Referring to FIG. 2, the second form of semiconductor component for limiting transient voltages occupies less area than the first form of the semiconductor component. The omission of the isolation diffusion of the first form of the component provides a first reduction in the area required by the component. There is preferential conduction by the "vertical" structures (that is, from the p-type region 201, say, to the n+ -type region 205, say, of the first bulk breakdown diode-rectifiers diode pair 200) rather than by the "lateral" structures (that is, from the p-type region 213, say, to the n+ -type region, say, between the first and second bulk breakdown diode-rectifier diode pairs 200 and 210). The area required for the rectifier diode is smaller than that required for a bulk breakdown diode because the rectifier diode exhibits a lower conduction voltage and is required to dissipate less power than its associated breakdown diode. The bulk breakdown diodes used for the second form of the component require a breakdown voltage about twice that required for the first form of the component (since, in the second form of the component there is a single bulk breakdown diode setting the voltage limit for the protected system whereas, in the first form of the component, there are two series-connected bulk breakdown diodes setting the limit voltage for the protected system). Up to triggering voltages of about 200 V, the area required for a bulk breakdown diode decreases with increasing surge current capacity; since the bulk breakdown diodes required for the first and second forms of the component come within the 200 V limit, each bulk breakdown diode of the second form of the component requires an area of no more than half the area of either the first or third bulk breakdown diode of the first form of the component.

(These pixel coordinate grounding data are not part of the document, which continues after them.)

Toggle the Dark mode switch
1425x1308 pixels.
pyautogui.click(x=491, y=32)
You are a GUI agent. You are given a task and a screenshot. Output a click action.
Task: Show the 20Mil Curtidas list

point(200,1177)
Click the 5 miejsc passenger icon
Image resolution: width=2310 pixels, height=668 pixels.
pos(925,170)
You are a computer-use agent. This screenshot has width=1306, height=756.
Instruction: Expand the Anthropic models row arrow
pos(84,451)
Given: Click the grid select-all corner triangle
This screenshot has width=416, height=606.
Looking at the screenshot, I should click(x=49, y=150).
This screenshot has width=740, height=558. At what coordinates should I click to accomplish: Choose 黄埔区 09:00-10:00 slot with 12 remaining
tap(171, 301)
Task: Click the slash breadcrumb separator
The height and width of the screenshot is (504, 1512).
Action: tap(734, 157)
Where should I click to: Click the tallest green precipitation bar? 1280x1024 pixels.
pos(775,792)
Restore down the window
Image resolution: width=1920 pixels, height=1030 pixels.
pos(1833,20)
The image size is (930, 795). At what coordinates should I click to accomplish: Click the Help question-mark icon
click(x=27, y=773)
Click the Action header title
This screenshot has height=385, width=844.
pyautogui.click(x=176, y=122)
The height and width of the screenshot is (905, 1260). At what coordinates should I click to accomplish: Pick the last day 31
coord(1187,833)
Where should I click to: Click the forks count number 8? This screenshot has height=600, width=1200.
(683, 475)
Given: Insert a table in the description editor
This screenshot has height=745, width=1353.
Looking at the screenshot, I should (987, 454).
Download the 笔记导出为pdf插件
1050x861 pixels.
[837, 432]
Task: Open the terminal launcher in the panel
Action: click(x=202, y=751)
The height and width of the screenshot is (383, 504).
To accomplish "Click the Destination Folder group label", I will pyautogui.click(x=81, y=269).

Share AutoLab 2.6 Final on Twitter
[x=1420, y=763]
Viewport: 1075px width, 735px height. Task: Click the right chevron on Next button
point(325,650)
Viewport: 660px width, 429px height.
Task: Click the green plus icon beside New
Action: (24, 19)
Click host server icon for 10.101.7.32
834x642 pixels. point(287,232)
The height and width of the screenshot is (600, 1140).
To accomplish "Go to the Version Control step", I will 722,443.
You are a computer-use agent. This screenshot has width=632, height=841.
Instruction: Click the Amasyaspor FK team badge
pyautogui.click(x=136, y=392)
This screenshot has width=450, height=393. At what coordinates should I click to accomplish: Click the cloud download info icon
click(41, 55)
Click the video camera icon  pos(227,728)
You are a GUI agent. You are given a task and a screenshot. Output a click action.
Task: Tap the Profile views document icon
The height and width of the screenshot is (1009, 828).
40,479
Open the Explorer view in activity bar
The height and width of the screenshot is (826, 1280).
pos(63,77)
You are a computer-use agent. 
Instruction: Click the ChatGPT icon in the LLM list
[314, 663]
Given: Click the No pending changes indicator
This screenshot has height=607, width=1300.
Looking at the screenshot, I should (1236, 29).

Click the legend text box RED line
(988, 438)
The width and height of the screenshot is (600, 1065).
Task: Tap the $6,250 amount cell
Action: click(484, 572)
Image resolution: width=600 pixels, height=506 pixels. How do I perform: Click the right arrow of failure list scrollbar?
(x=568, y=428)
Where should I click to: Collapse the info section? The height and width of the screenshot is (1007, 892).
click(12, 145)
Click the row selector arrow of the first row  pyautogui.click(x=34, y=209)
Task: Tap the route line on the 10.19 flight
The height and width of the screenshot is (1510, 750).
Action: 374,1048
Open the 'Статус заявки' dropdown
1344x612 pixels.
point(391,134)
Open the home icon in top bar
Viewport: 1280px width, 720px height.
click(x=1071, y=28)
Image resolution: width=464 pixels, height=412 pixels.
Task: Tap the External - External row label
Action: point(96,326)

Referring to FIG. 2, in the second form of the component, the n-type regions represented by the n-type regions 203 and 223 (there is a third n-type region in the second bulk breakdown diode but that is not visible in FIG. 2) are implanted at the same operation, which makes for close matching of the breakdown voltages of the three bulk breakdown diodes. Further, as all of the formations (the n+ -type regions) which set the triggering voltages of the bulk breakdown diodes are on one side of the semiconductor body the results obtained are more consistent than is the case where there are voltage-setting formations on both sides of the semiconductor body.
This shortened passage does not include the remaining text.